Featured Interview With Eliot Pattison
Tell us a little about yourself. Where were you raised? Where do you live now?
I spent my childhood on a farm on the Eastern Shore of Maryland, in what you might call chicken and crab country. We lived near a remote navy air base, and I used to lie down in the middle of our hayfield to watch the aircraft approaching the base, convinced that they had to be coming from the other side of the world and dreaming about all the exotic sights they had seen. It nurtured my imagination, and my appetite for travel. Today, after experiencing much of that world, I live on a colonial-era farm in the beautiful Appalachian foothills of Pennsylvania. Among our companions are many two and four-legged creatures, including Bernese Mountain Dogs, horses, and a guardian goose We are playing a small part in preserving an endangered breed of gentle giants, Shire horses.
At what age did you realize your fascination with books? When did you start writing?
I bonded with books at an early age. As a young boy, I spent three years on crutches with limited mobility and my beloved relatives, including a globe-trotting librarian aunt, kept sending me books. Many were beyond my years but I always eagerly paged through them and treasured them even more as I grew into them. I was seven when I discovered what seemed to be the very height of human civilization, the rural rolling library called the Bookmobile. I became an avid customer, often waiting first in line for its weekly arrival in the nearby village and always leaving with my arms filled with new knowledge and adventure. I was in high school—by then we had moved to Indiana– when my English teacher assigned us to write a short story. He really liked what I produced, and said “You should keep at it.” So I did.

INFORMATION SHOWN:
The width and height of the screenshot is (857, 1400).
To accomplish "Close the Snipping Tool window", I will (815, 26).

==

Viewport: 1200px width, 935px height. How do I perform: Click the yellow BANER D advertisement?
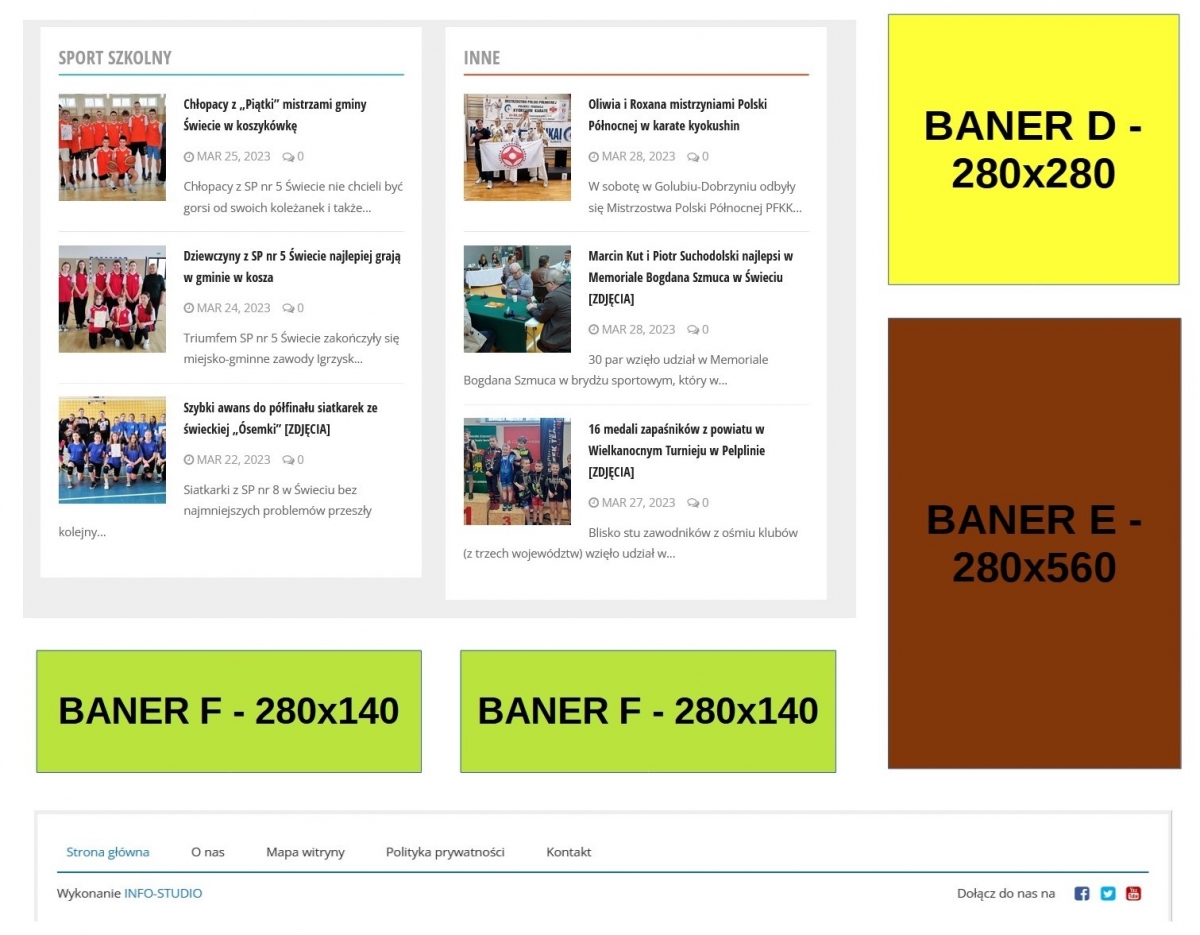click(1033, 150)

TO DO: Continue the Eliot Pattison interview above from its final sentence, keeping its question-and-answer form.

TASK OUTPUT:
Who are your favorite authors to read? What is your favorite genre to read. Who Inspires you in your writings?
Asking me to pick a favorite author is like asking me to pick a favorite color or food. There are so many great ones, offering up new hues and flavors to suit my varying appetites. I have very eclectic tastes, but overall my preferred genre is literary historical fiction, where British writers excel. My all-time favorite would be Patrick O’Brian, whose maritime novels have often transported me to the early 19th century. Close behind would be Hilary Mantel and C.J. Sansom, For pure escapism—think audiobooks on long drives—no one beats Bernard Cornwell, who opens doors leading as far back as the 11th century.
I had been writing reviews, essays, and nonfiction books for years before attempting a novel. Two books particularly informed that decision—Umberto Eco’s The Name of the Rose and Martin Cruz Smith’s Gorky Park, two very different but very brilliant works. It is probably no coincidence that one was a historical mystery and the other a mystery set in a remote, somewhat exotic location. My Bone Rattler series is of course historical mystery and my Skull Mantra books have often been described as “faraway mysteries.”
Tell us a little about your latest book?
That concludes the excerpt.